As usual, our Bakers were quite creative in the pans and presentations. Maria, for example, used a square cupcake pan (that she just "HAD to have") and poured the rest of the batter into a festive pudding tin.
Hanaa made three cakes with the batter for this one cake: she used and 8 x 8-inch square pan, and two six-inch round ones. Hanaa used ginger ale instead of stout, and eliminated the creme fraiche and nuts, but the cake still played to an enthusiastic audience at her house.
Nancy B. cut the recipe in half, but still ended up with enough for nine: nine cakelets made in her one-half cup ramekins. Nancy liked the way the "tang of the crème fraîche complements the sweet toffee sauce and cake very nicely."
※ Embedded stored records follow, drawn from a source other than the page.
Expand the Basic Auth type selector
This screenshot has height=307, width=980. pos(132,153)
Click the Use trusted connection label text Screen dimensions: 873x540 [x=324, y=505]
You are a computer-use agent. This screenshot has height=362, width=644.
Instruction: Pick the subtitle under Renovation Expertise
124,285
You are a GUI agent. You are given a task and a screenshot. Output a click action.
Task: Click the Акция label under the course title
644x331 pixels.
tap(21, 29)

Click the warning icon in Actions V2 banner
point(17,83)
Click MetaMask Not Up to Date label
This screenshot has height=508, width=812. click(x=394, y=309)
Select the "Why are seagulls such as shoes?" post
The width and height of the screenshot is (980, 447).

Jennifer was enthusiastic herself. She concluded that "all four components come together in a synergistic rush of pure, delicious, cakey joy." I was with her until she said, "I almost wish we were having dark gray stormy days to go along with this cake as it would be so fitting." Sorry--I just can't go along with a wish for rotten weather.
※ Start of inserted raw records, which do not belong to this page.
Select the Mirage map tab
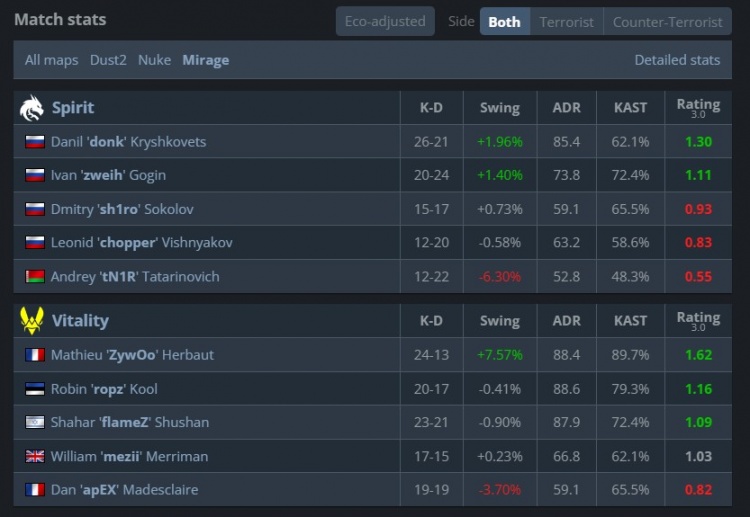This screenshot has width=750, height=517. tap(206, 60)
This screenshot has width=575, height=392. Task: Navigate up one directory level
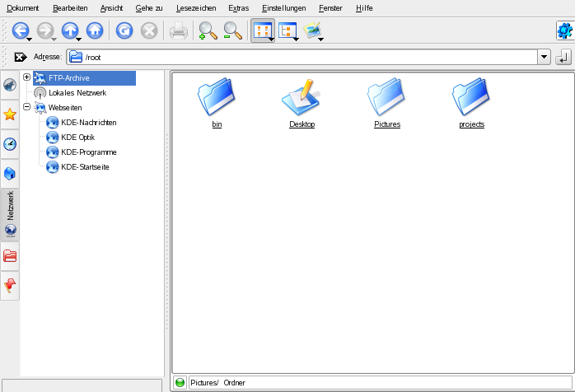70,31
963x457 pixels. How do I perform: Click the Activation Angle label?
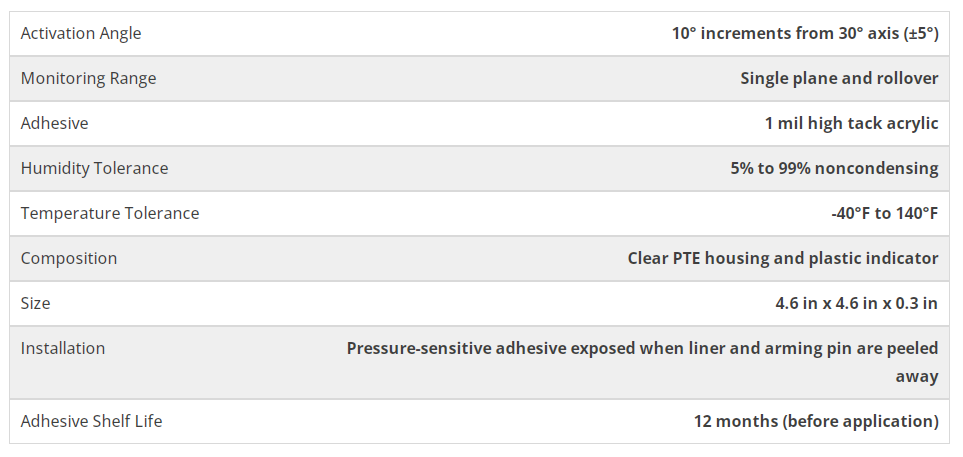[81, 33]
Shandy, our FEATURED BAKER this week, has tasted Sticky Toffee Pudding, but had never made it before. I think it won't be the last time, though, because she sounds pretty enthusiastic: "As the fork tines slid into the cake, I knew making this recipe was worth every second." She was smitten with the date and stout mixture, and was crazy about the "moist, flavorful, lightly spicy cake." Her cake square, with toffee sauce, creme fraiche, and pecans, is every bit as pretty as the picture in the cookbook. Well done, Shandy!
It's been a long time since I've welcomed a new baker, but I'd like to introduce you to Alice, who makes her blogging debut with her individual puddings.
I felt I had to turn down the people who asked to start baking along because we were so close to the end of the project it didn't make sense to add people who'd only have a chance to bake a few cakes. But Jenn has offered to keep the blog going for those of you who want to complete RHC but are not going to be able to finish when I do. We haven't worked out the details yet, but don't worry--if you still have 25 cakes left to bake, you're not going to have to bake them all in the next three months. More information on this later.
As I said last week, I don't know how I managed the schedule so that we're doing two chocolate cakes in a row, but that's just the way it is. Your friends who love chocolate are going to love you.
Next week's chocolate cake is the Moist Chocolate Raspberry Genoise. Remember how everyone was raving about the taste of the last chocolate genoise we made? If you missed it then, now is a good time to see what you missed. And if you made it then, you won't want to miss it. As usual with genoise cakes, Rose recommends that you make the cake a day ahead of time for best flavor.
Those of you who have sworn in irritation at those annoying bits of white flour that don't quite get mixed into the genoise batter will want to check out Matthew's new mixing method. Woody tested and photographed the results. He's now a committed fan of Michael's Method.
Another refinement from the original version: before you make the Devil's Food Cake with Midnight Ganache, scheduled for March 14, you'll want to check Real Baking with Rose to get her update on the mixing method for this cake. She found that the cake was a "bit too tender," so she went back to her standard mixing method. Rose recommends the updated method, both for ease of preparation and for the best texture. Also note that the recipe calls for making the ganache at least six hours before using and the cherries at least eight hours ahead (or overnight).